> DATA TO PROCESS:
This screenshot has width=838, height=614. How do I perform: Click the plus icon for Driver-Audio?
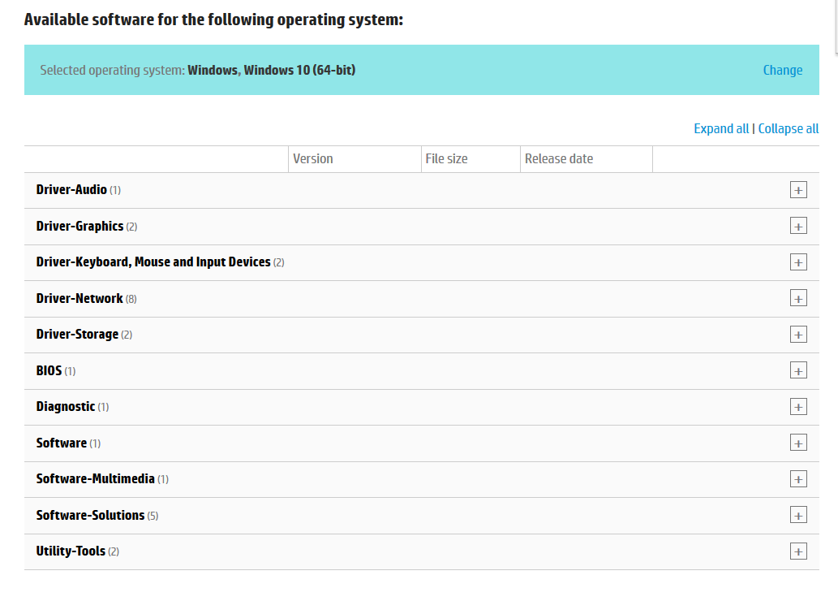pyautogui.click(x=798, y=190)
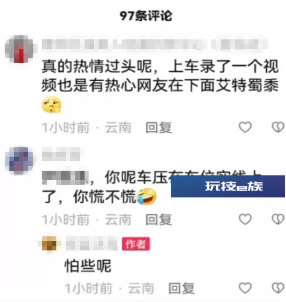
Task: Open the author's small orange avatar
Action: pyautogui.click(x=50, y=244)
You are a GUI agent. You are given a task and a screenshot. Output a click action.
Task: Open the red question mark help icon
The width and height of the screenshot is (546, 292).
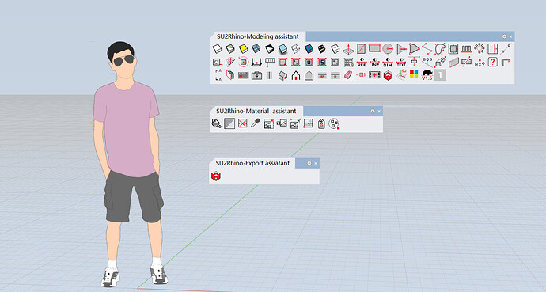pyautogui.click(x=492, y=62)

> THE PROBLEM:
Once the line holding "Task: Open the red question mark help icon" is found, set down that line and every line after it, exactly, through the last line of the records above, omitting pictures.

> RESPONSE TO THIS EXERCISE:
Task: Open the red question mark help icon
The width and height of the screenshot is (546, 292).
pyautogui.click(x=492, y=62)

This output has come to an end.